There’s an old Peggy Lee song – “If that’s all there is, then let’s keep dancin’”.

That essentially was how the TPP negotiations ended up in Maui.  The deal on the table was insufficient so Ministers decided to keep on talking.

How did this happen?  Going into Maui there were still significant issues to be addressed.  In particular, from a purely New Zealand perspective, there had been no engagement from Canada on market access for dairy and the bilateral negotiations between the United States and Japan had not been fully revealed.  Other participants had their own issues (cars, sugar, rice) and no-one was ready to tackle other significant issues like intellectual property until market access was settled (so much for those who say TPP isn’t really a trade deal!). It was somewhat ironic that it was Mexico which finally scuttled the chances of a conclusion at Maui – precisely (and probably quite rightly) because it felt its interests in the motor vehicle supply chain were not being adequately addressed by the US and Japan.  Whether cars or dairy, it is not feasible for major exporters to conclude an agreement with totally unsatisfactory outcomes.

Where to from here?  The Maui outcome does not spell the end for TPP. Far from it.   Progress was reported in a number of areas including previously contentious ones like investment and the environment.  The latter is a big win for TPP – the first FTA ever to have binding environmental obligations.  There are now fewer outstanding issues on the table.  If negotiators and Ministers can get together soon – hopefully before the end of the month – the momentum can be maintained and any backsliding from what was agreed in Maui can be prevented.  The longer it takes to re-engage, the harder it becomes.  The Canadian election now called for 19 October is a complicating factor.  Leaving the re-engagement until APEC until November would not be a good sign.

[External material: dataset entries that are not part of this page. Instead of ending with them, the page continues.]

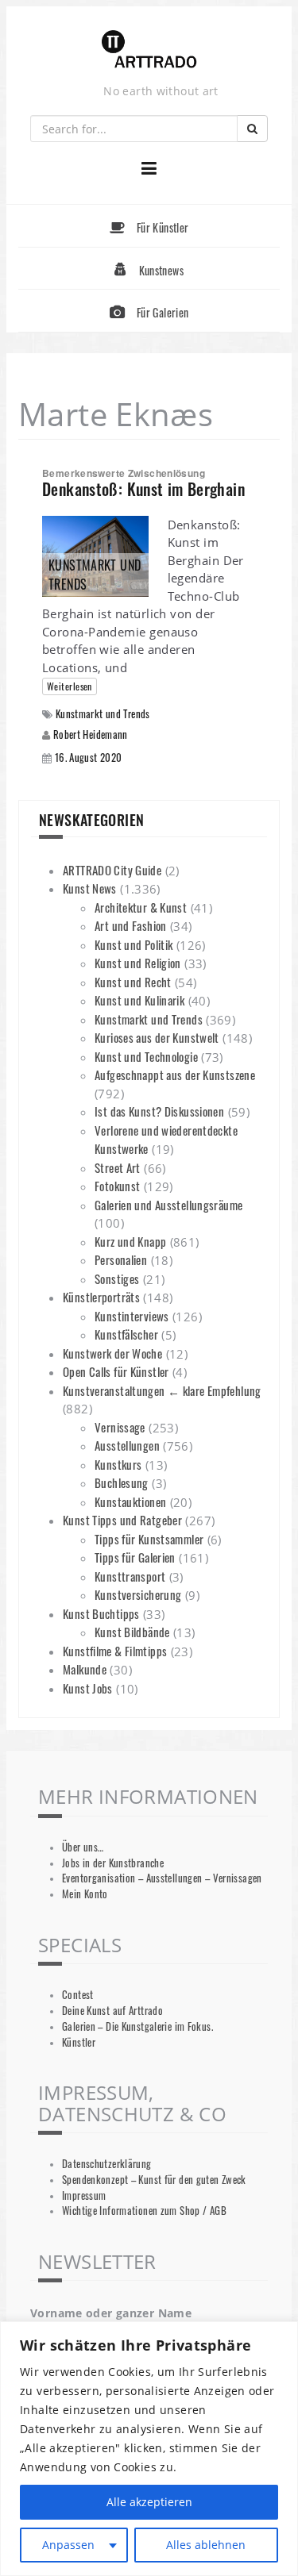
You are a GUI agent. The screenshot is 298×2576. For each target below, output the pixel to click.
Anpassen (68, 2544)
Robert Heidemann (90, 734)
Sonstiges (117, 1278)
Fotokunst (117, 1185)
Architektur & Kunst (141, 907)
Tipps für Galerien (135, 1557)
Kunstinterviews (132, 1316)
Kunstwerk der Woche (112, 1353)
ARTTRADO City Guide (112, 870)
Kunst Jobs (88, 1688)
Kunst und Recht (133, 981)
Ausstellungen (127, 1445)
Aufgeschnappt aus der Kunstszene (175, 1074)
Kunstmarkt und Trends (103, 713)
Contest (78, 1994)
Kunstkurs (118, 1464)
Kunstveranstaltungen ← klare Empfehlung (162, 1390)
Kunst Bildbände (132, 1631)
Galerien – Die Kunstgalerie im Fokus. (137, 2026)
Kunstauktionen (130, 1501)
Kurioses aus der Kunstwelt (157, 1037)
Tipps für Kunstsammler (149, 1539)
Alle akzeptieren (149, 2501)
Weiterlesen (69, 686)
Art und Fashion (131, 925)
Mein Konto (85, 1893)
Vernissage (120, 1427)
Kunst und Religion (138, 962)
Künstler (78, 2042)
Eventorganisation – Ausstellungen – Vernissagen (162, 1878)
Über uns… (82, 1847)
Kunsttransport (130, 1576)
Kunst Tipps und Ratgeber (122, 1519)
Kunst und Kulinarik (139, 1000)
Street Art (118, 1167)
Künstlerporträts (101, 1296)
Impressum (84, 2195)
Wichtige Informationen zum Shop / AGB (144, 2210)
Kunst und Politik (133, 944)
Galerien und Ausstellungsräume (168, 1204)
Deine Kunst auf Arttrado (112, 2010)
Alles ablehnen (206, 2544)
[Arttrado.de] (149, 50)
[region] (149, 2448)
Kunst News (90, 888)
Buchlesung (122, 1482)
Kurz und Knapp (130, 1241)
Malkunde (84, 1669)
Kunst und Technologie (146, 1056)
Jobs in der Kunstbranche (113, 1862)
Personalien (121, 1259)
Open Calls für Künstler (116, 1371)
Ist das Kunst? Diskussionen (159, 1111)
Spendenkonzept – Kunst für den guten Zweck (154, 2179)
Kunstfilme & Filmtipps (115, 1650)
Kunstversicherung (138, 1594)
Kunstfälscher (126, 1334)
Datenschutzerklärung (107, 2163)
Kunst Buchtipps (101, 1613)
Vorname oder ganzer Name (111, 2312)
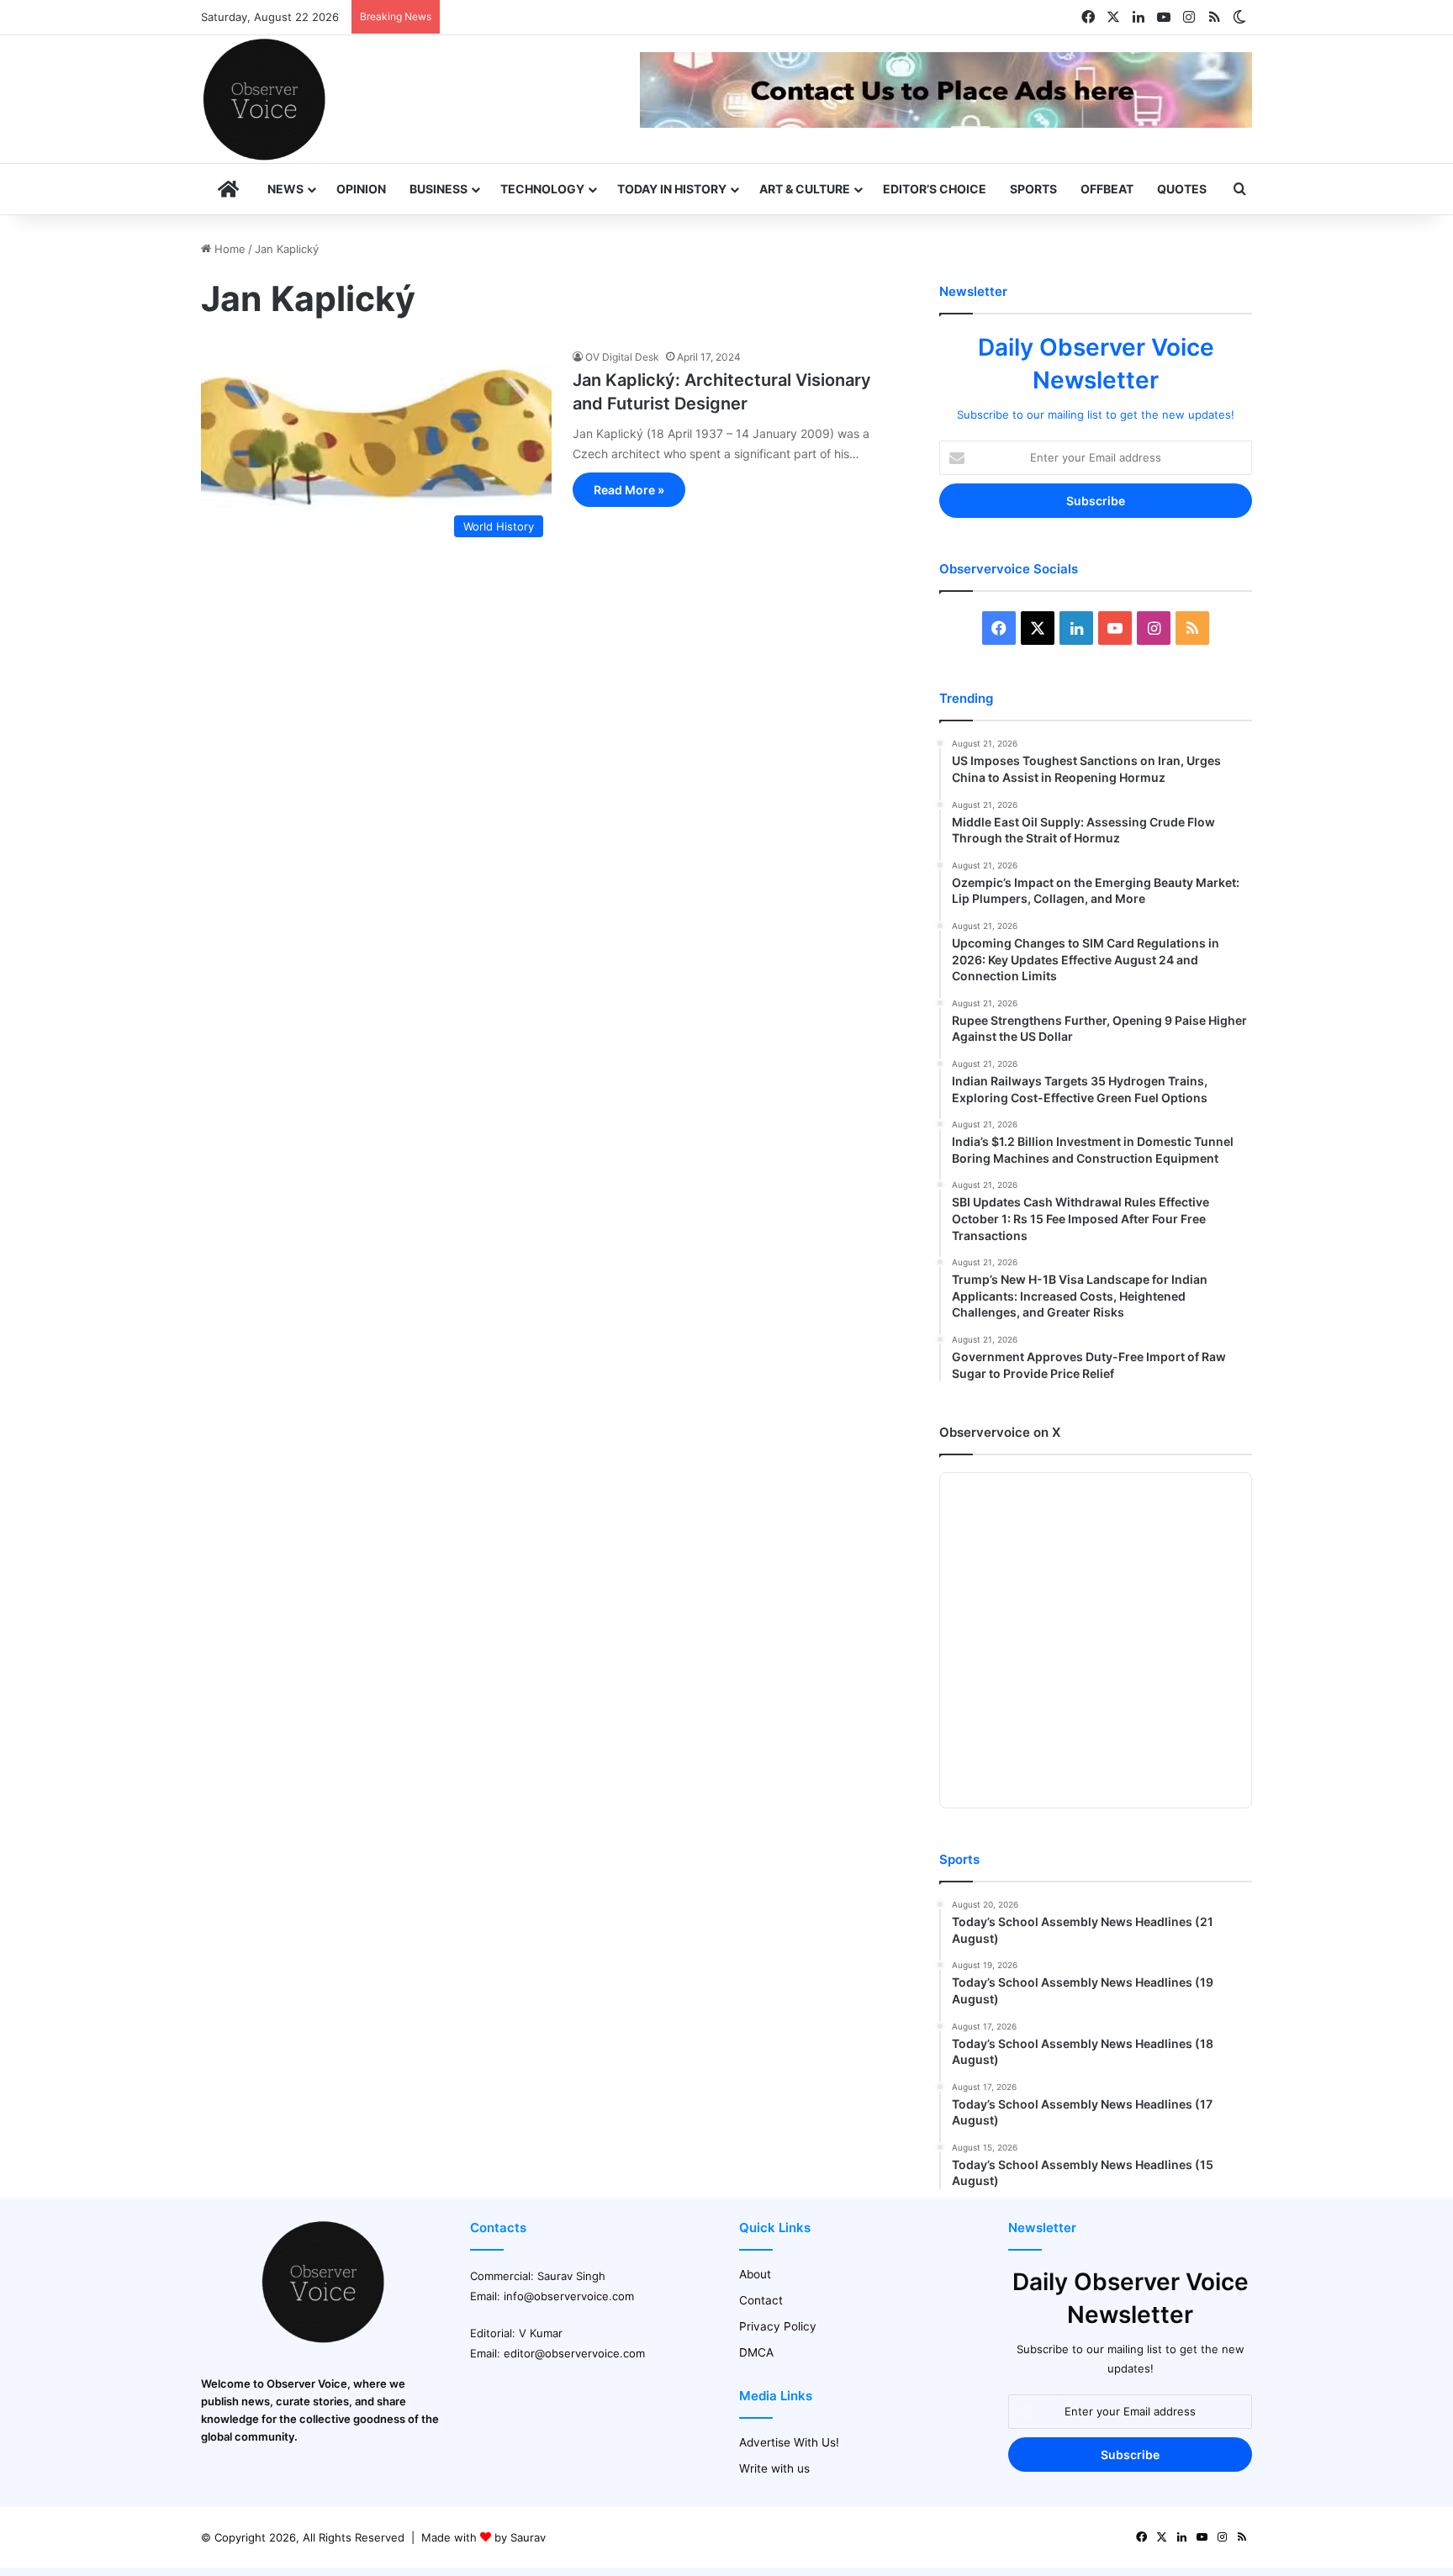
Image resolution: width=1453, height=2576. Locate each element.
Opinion (361, 189)
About (755, 2274)
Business (438, 189)
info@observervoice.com (569, 2296)
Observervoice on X (999, 1432)
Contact (761, 2300)
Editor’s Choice (934, 189)
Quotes (1182, 189)
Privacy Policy (777, 2326)
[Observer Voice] (264, 99)
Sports (1033, 189)
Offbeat (1107, 189)
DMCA (756, 2352)
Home (228, 249)
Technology (542, 189)
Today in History (671, 189)
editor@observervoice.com (574, 2353)
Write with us (774, 2468)
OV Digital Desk (622, 357)
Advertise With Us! (789, 2442)
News (285, 189)
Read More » (629, 490)
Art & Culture (804, 189)
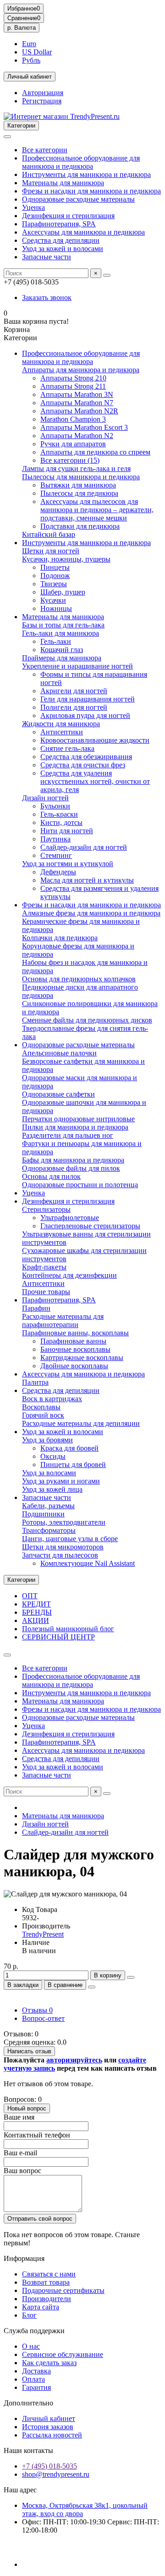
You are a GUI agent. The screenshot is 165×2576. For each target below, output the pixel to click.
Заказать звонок (47, 297)
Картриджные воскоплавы (81, 1357)
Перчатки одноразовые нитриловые (78, 1119)
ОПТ (30, 1596)
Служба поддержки (34, 2331)
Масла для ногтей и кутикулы (87, 880)
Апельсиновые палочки (59, 1053)
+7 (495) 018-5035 (49, 2466)
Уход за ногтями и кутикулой (67, 864)
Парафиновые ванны (73, 1341)
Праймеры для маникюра (61, 658)
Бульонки (55, 806)
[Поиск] (106, 275)
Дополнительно (28, 2403)
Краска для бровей (69, 1448)
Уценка (33, 207)
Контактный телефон (37, 2135)
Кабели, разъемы (48, 1506)
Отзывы (37, 2010)
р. (21, 27)
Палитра (35, 1382)
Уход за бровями (47, 1440)
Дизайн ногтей (45, 798)
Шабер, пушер (62, 592)
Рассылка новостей (52, 2435)
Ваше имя (19, 2117)
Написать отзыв (29, 2051)
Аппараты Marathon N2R (79, 411)
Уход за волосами (49, 1473)
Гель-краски (59, 814)
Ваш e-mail (20, 2153)
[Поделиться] (91, 1987)
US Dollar (37, 52)
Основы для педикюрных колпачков (79, 979)
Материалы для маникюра (63, 183)
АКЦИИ (35, 1620)
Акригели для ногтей (73, 691)
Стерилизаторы (46, 1209)
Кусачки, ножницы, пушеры (66, 559)
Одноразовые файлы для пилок (71, 1168)
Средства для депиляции (60, 240)
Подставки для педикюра (80, 526)
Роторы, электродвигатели (63, 1522)
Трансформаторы (49, 1530)
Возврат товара (46, 2282)
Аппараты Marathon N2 (76, 435)
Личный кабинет (48, 2418)
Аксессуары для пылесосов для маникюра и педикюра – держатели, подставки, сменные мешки (97, 510)
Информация (24, 2258)
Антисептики (61, 732)
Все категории (44, 150)
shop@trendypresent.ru (55, 2474)
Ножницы (56, 608)
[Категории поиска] (7, 136)
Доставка (36, 2371)
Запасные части (46, 257)
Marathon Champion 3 (73, 419)
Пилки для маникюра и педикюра (75, 1127)
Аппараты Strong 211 (73, 386)
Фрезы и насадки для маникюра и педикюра (91, 191)
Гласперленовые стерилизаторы (90, 1226)
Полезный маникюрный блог (68, 1629)
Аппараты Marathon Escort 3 (84, 427)
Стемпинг (56, 855)
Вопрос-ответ (43, 2018)
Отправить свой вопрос (39, 2218)
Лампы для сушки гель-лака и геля (76, 468)
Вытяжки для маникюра (78, 485)
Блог (29, 2315)
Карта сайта (40, 2307)
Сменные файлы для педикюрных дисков (87, 1020)
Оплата (33, 2379)
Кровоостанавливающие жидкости (94, 740)
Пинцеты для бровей (73, 1464)
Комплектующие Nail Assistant (87, 1563)
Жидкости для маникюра (61, 724)
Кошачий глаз (61, 649)
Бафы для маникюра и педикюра (73, 1160)
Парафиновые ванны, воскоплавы (75, 1333)
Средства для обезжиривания (86, 756)
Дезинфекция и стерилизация (68, 216)
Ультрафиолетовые (69, 1217)
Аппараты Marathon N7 (76, 403)
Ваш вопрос (22, 2170)
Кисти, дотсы (61, 822)
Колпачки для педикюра (60, 938)
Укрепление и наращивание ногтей (77, 666)
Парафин (36, 1308)
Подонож (55, 575)
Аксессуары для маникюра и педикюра (83, 232)
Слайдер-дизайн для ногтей (83, 847)
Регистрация (41, 101)
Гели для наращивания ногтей (87, 699)
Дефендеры (58, 872)
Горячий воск (43, 1415)
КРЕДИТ (36, 1604)
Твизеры (53, 584)
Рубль (31, 60)
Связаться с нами (49, 2274)
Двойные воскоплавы (74, 1366)
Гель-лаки (55, 641)
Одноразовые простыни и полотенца (80, 1185)
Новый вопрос (26, 2108)
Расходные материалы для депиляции (81, 1423)
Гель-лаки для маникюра (60, 633)
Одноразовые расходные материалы (78, 199)
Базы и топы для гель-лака (63, 625)
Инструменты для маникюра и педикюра (86, 174)
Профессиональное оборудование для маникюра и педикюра (81, 162)
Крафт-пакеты (44, 1267)
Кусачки (53, 600)
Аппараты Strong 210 (73, 378)
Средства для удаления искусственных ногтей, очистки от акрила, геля (95, 781)
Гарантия (36, 2387)
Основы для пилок (51, 1176)
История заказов (47, 2427)
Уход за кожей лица (52, 1489)
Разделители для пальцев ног (67, 1135)
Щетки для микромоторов (63, 1547)
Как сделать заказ (49, 2363)
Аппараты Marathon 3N (76, 394)
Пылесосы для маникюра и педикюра (81, 477)
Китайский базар (48, 534)
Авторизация (42, 92)
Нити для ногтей (66, 831)
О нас (31, 2346)
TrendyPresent (43, 1934)
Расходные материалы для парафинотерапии (63, 1320)
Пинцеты (55, 567)
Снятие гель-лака (67, 748)
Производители (46, 2299)
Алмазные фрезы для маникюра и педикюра (91, 913)
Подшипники (43, 1514)
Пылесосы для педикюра (79, 493)
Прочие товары (46, 1292)
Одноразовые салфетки (58, 1094)
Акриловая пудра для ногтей (85, 715)
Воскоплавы (41, 1407)
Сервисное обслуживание (62, 2354)
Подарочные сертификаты (63, 2290)
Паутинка (55, 839)
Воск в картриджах (52, 1399)
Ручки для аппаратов (73, 444)
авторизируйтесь (74, 2060)
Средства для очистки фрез (82, 765)
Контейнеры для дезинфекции (69, 1275)
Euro (29, 44)
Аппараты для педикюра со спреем (95, 452)
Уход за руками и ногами (61, 1481)
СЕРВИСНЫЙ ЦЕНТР (58, 1637)
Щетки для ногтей (50, 551)
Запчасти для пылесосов (60, 1555)
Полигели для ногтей (73, 707)
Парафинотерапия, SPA (59, 224)
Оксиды (53, 1456)
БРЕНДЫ (37, 1612)
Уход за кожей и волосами (62, 248)
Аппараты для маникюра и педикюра (80, 370)
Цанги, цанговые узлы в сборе (70, 1538)
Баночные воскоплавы (75, 1349)
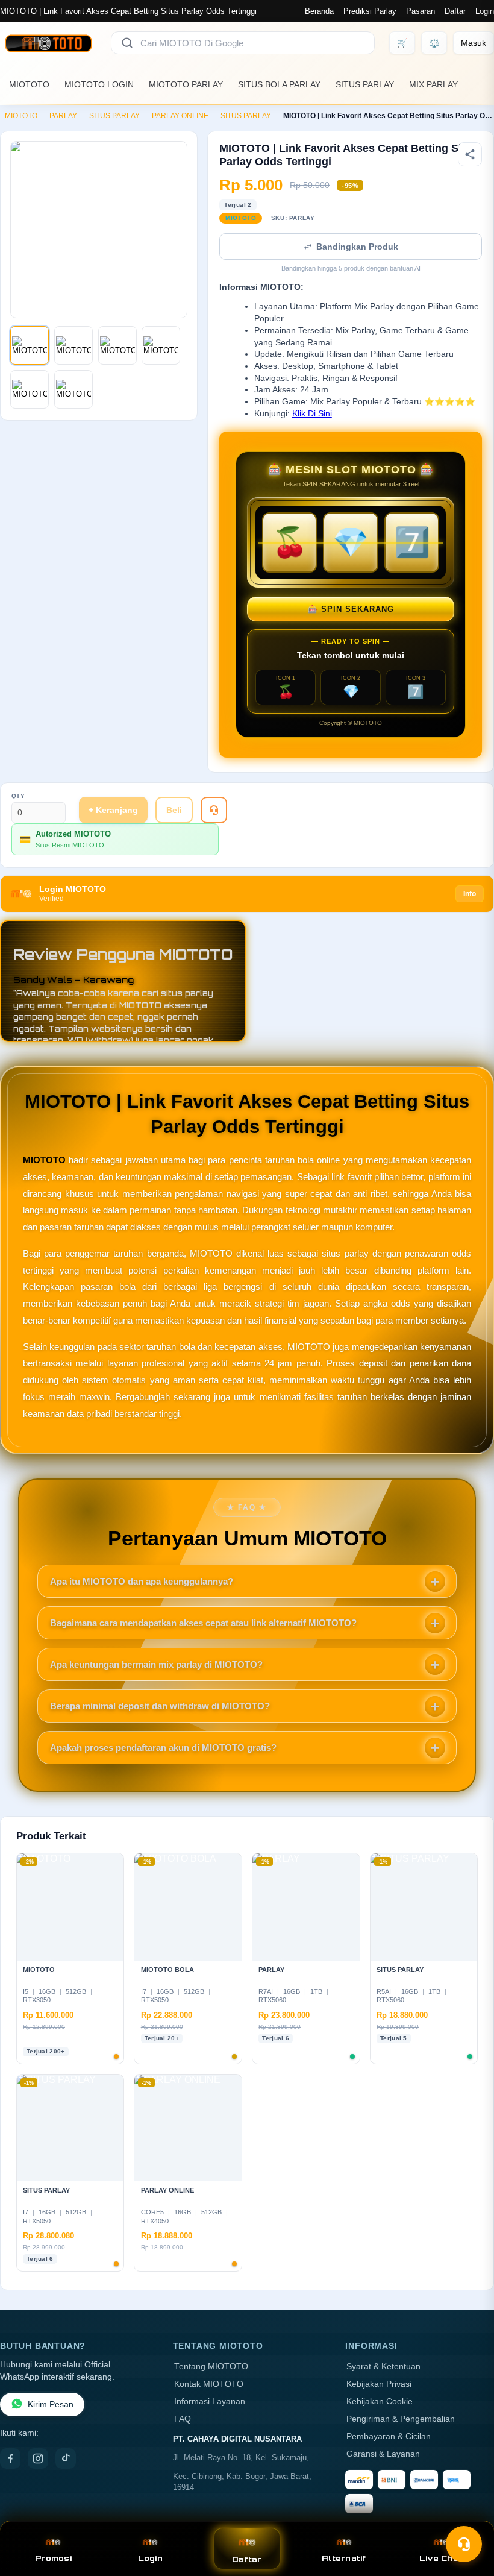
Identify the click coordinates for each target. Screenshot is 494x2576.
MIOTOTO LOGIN (99, 84)
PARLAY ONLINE (180, 115)
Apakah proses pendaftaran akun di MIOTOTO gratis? (163, 1747)
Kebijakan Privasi (378, 2384)
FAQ (182, 2419)
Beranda (319, 11)
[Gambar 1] (29, 345)
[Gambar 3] (117, 345)
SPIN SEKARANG (351, 609)
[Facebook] (10, 2458)
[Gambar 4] (161, 345)
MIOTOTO (29, 84)
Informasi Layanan (209, 2401)
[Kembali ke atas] (467, 2514)
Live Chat (440, 2558)
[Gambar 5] (29, 389)
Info (469, 894)
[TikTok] (65, 2458)
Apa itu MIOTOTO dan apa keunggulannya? (141, 1581)
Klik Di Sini (312, 413)
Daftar (455, 11)
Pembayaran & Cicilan (388, 2436)
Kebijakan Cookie (379, 2401)
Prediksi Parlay (369, 11)
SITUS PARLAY (365, 84)
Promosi (53, 2558)
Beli (174, 810)
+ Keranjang (113, 810)
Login (484, 11)
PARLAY (63, 115)
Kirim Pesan (50, 2404)
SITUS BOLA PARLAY (279, 84)
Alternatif (344, 2558)
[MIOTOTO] (48, 43)
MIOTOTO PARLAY (186, 84)
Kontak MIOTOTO (208, 2384)
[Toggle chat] (464, 2544)
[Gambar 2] (73, 345)
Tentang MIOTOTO (211, 2366)
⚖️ (434, 43)
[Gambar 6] (73, 389)
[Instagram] (38, 2458)
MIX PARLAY (433, 84)
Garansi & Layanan (383, 2453)
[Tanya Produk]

Is there anything in it for New Zealand?  Yes of course. A substantive outcome on dairy, granting significant new access to consumption in TPP economies must be part of any final deal but New Zealand stands to benefit across the range of our export industries. In just four products (beef, horticulture, seafood and wine) we pay tariffs of $130 million a year to TPP members.   We can save this and there will be new trade as well.  The Government continues to reassure us that the adjustment required in sensitive areas like pharmaceuticals or patents can be managed.  But the big prize from TPP is being part of the new rules for trade and investment in the region that takes 70 percent of our exports – can any New Zealand  Government seriously afford to turn away from this?